College magazines have, probably even among magazines, the most hectically varied careers known to man. They prosper, they fail, they revive; are alternately feeble, invisible and brilliant, according to the qualities of each rapidly succeeding generation. Of late, the Advocate has been passing through a period of eclipse,--if not total, at any rate partial. Before that, it was in the hands of poets and became a sort of serial anthology. With much work that was of course mediocre, it also printed a good deal of very exceptional verse by such poets as S. Foster Damon, Robert Hillyer, William Norris, and B. Preston Clark. This was perhaps one of the Advocate's golden ages. But in general, undergraduate writers of verse are better than undergraduate writers of prose, and perhaps always will be; and for that reason the current issue of the Advocate is all the more remarkable.

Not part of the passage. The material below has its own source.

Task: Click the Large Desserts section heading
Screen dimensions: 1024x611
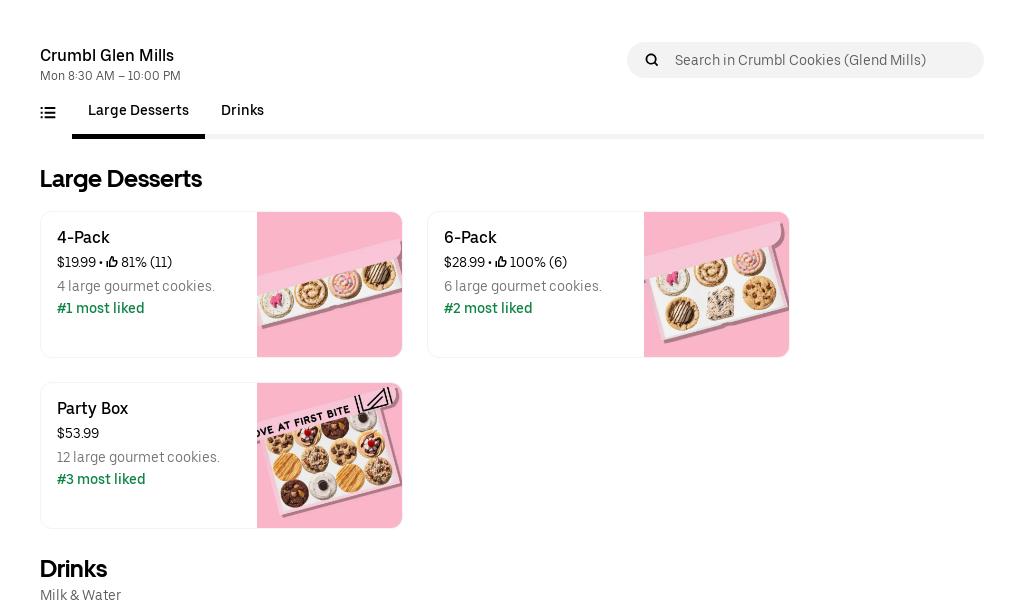Action: click(121, 179)
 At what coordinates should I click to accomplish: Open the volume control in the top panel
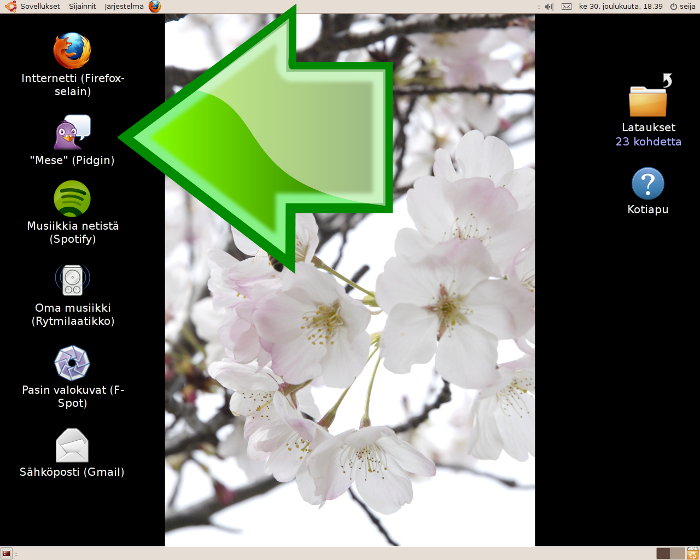tap(549, 6)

For in the May issue of the Advocate, while the verse is for the most part pleasantly negligible, the prose approximates the brilliant. Not without exceptons, to be sure: Mr. Dill's ghost story and Mr. Spark's description of ambulance service at Verdun are, particularly in the former instance, below the average of the rest. Mr. Dill's efforts to create atmosphere are at the same time overdone and stereotyped. His method is cumulative rather than selective, and for that reason he fails to convince. Mr. Sparks, though he is more successful, shows the disposition, frequent in the immature realist, to shock his reader by calling every spade a blasted shovel. In saying this I am aware that I am committing a sin which might be termed reviewer's overemphasis. For Mr. Sparks writes vividly and one does not forget what he says.
Tragic Themes Chosen.
It is however, in "The Hand of God," by Mr. Strout, and "A Glow of Sacred Fire," by Mr. Henderson, both of them stories of rural life and both of them tragic in theme, that the excellence of the present number of the Advocate chiefly consists. Dialect presents many difficulties even for the trained hand, and in this regard Mr. Strout and Mr. Henderson have acquitted themselves remarkably well. Of the two stories the former is the more ambitious, and is, perhaps, partly on that account, the more uneven. The semi-detached prelude, in which for a moment the author intrudes in his personal capacity, quite unnecessarily, is not altogether in tune with the rest of the story. Despite, however, its occasional lapses into the immature and inept, the story as a whole is vividly and consistently imagined, vigorously told, and shows in several instances an acute understanding of human motive. Mr. Henderson's study, on the other hand, though simpler in theme, is much more perfectly and richly done. It is, indeed, a remarkably perceptive piece of work, one which many a well-known professional need not blush to have written. In delicacy of feeling and description it approaches the poetic. There is no waste in it: Mr. Henderson treasures his sentences. The psychology is sure and senitive, and Mr. Henderson resolves his theme in precisely the necessary subdued tone of climax.
Of the book-reviews, all of which are good, Mr. Cowley's discussion of Siegfied Sassoon's poetry is the best: judicious, deliberate and well-poised. It rounds off an issue of the Advocate for which the editors may well be congratulated.